▶ _REQUIRED WORK_: Rewrite the lines below, changing "lightbulb" to "light bulb" and leaving everything else unchanged.

┄┄┄┄┄┄┄┄┄┄

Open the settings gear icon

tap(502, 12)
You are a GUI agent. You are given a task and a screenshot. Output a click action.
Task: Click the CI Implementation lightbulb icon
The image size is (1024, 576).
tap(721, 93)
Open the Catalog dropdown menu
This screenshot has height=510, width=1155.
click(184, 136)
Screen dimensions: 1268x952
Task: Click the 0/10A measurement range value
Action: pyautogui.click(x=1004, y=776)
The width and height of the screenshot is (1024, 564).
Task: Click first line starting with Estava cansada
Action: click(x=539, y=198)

┄┄┄┄┄┄┄┄┄┄

▶ _EXPECTED ANSWER_:
Open the settings gear icon

tap(502, 12)
You are a GUI agent. You are given a task and a screenshot. Output a click action.
Task: Click the CI Implementation light bulb icon
The image size is (1024, 576).
tap(721, 93)
Open the Catalog dropdown menu
This screenshot has height=510, width=1155.
click(184, 136)
Screen dimensions: 1268x952
Task: Click the 0/10A measurement range value
Action: pyautogui.click(x=1004, y=776)
The width and height of the screenshot is (1024, 564).
Task: Click first line starting with Estava cansada
Action: click(x=539, y=198)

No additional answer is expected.